**Document extract**
Three-Dimensional Engineering of Nanoparticles To Fabricate a Pd-Au Aerogel as an Advanced Supportless Electrocatalyst for Low-Temperature Direct Ethanol Fuel Cells

Porous noble metal aerogels have emerged as an attractive target in the scientific community owing to their diverse applications. Nonetheless, their formation and development still face vital problems such as complexity and long gelation times. In this paper, we report a facile, one-pot, and short gelation time strategy for making a Pd-Au aerogel consisting of extended metal backbones by using a self-assembly process. The Pd-Au aerogel is achieved by reducing H2PdCl4 and HAuCl4 center dot 3H(2)O as metal precursors in the presence of sodium carbonate by using glyoxylic acid monohydrate as a reductant, followed by supercritical CO2 drying. In this process, the kinetics and the type of reaction product are controlled by sodium carbonate concentration. Characterization of the highly porous three-dimensional network is performed by utilizing field emission scanning electron microscopy, high-resolution transmission electron microscopy, selected area electron diffraction, transmission electron microscopy, nitrogen isotherm, X-ray diffraction, and inductively coupled plasma-atomic emission spectroscopy analyses. The resultant aerogel is applied as an advanced three-dimensional supportless catalyst for the oxidation reaction of ethanol in direct ethanol fuel cells at low temperatures (25 and 40 degrees C) in alkaline media and depicts an extraordinary electrocatalytic performance compared to that of Pd/C. The excellent efficiency of the three-dimensional architecture as an advanced electrocatalyst is ascribed to its amazing characteristics such as being supportless, macroporous, mesoporous, and microporous. In addition, the existence of a cometal (Au) in the structure of the Pd-Au aerogel can increase the chance for improving the adsorption of OHads onto the aerogel surface, thus helping to improve the oxidation process of ethanol. Undoubtedly, the resultant aerogel can be utilized as a promising anode component for direct ethanol fuel cells.

**Required tasks**
1. Translate this sentence from the Pd-Au aerogel abstract into Spanish: "In this process, the kinetics and the type of reaction product are controlled by sodium carbonate concentration."
2. Which analyses does the Pd-Au aerogel abstract name for characterizing the three-dimensional network? List all of them.

**Supplied records**
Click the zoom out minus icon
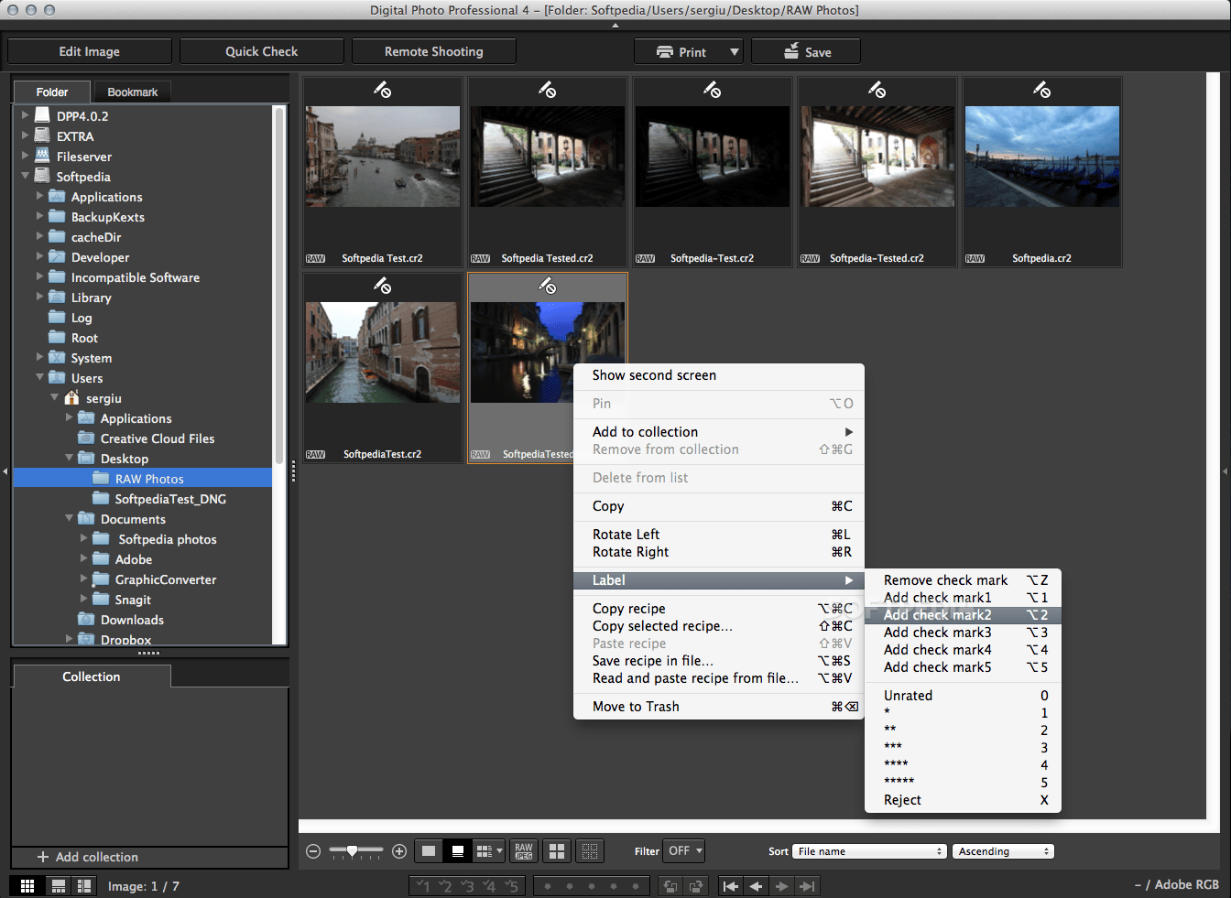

--

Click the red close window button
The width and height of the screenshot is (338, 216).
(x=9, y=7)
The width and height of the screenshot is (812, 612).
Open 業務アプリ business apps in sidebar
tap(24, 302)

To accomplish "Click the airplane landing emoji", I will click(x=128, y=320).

**Expected outputs**
1. En este proceso, la cinética y el tipo de producto de reacción se controlan mediante la concentración de carbonato de sodio.

2.
- Field emission scanning electron microscopy
- High-resolution transmission electron microscopy
- Selected area electron diffraction
- Transmission electron microscopy
- Nitrogen isotherm
- X-ray diffraction
- Inductively coupled plasma-atomic emission spectroscopy